#### [What is expected]
Filter the entries down to the lines holding "computer", then copy those lines.

▼

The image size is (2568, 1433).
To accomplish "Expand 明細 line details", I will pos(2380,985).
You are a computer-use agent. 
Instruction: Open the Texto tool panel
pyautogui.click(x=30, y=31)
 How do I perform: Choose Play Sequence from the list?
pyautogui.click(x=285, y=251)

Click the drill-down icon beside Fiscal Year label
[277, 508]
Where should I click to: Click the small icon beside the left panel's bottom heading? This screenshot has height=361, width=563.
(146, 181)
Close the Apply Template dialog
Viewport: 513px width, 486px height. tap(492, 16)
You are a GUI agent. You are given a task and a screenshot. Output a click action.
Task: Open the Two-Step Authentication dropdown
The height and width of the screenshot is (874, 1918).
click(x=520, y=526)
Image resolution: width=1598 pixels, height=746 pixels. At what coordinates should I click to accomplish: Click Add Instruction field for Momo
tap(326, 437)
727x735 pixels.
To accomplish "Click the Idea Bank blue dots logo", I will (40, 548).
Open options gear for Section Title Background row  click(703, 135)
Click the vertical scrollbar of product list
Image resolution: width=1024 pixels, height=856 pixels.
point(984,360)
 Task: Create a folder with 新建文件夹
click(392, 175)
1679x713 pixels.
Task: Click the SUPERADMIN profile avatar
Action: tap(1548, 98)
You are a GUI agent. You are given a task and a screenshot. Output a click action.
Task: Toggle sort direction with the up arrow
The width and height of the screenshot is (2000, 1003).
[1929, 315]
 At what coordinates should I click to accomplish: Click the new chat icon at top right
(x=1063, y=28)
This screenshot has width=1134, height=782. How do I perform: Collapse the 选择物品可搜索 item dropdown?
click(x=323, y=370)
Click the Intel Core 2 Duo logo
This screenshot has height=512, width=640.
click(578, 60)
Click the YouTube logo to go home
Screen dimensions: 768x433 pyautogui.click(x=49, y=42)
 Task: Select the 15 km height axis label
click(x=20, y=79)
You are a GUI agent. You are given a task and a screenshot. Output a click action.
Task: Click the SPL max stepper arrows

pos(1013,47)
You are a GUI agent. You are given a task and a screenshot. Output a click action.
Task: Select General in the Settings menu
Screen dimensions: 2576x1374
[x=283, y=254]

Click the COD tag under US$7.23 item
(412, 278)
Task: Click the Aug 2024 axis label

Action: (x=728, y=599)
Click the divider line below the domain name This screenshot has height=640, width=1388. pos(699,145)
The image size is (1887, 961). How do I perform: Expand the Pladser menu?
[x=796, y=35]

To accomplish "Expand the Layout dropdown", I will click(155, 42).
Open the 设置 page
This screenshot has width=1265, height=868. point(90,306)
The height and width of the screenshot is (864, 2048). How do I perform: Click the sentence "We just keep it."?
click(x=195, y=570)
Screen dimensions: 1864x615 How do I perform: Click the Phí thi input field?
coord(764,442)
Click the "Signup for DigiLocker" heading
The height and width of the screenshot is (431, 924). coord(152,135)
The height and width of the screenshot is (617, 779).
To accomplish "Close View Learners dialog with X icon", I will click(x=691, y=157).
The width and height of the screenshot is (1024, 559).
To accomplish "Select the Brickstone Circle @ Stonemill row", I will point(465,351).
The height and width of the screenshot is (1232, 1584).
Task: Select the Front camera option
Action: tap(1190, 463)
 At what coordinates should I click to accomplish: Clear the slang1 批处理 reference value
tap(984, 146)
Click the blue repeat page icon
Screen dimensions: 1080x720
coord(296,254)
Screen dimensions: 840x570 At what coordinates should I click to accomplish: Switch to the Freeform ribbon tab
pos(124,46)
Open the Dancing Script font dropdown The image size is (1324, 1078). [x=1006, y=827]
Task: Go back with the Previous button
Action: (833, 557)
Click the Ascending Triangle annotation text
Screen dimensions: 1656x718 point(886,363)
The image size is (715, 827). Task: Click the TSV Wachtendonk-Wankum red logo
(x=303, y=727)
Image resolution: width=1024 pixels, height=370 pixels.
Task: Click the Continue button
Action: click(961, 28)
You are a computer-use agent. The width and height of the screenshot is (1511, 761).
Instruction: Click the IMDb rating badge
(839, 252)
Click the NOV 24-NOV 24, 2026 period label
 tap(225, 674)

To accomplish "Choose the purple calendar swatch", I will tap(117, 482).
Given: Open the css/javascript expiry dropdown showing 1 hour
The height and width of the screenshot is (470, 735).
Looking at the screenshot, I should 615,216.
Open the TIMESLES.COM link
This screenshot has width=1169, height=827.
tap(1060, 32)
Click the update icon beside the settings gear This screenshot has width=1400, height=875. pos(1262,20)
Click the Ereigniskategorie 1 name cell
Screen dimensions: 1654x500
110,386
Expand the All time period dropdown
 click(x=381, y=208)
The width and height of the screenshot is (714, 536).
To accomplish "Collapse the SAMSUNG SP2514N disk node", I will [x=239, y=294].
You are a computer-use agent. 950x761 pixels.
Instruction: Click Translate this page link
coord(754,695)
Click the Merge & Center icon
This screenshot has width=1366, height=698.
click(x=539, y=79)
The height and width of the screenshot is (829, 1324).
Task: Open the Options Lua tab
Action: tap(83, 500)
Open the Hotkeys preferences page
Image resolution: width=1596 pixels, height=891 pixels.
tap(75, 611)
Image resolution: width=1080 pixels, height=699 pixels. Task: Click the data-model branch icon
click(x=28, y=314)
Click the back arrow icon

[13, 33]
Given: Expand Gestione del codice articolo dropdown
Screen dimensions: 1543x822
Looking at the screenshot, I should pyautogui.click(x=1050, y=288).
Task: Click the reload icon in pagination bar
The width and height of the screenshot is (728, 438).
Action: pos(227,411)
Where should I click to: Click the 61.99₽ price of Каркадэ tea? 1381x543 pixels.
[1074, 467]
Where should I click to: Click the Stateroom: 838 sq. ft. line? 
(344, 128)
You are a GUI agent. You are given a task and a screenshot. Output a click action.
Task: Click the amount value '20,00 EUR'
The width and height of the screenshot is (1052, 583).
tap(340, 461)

▲

#### [Solution]
You are a computer-use agent. 
You are a computer-use agent. The width and height of the screenshot is (1511, 761).
You are a computer-use agent. 950x761 pixels.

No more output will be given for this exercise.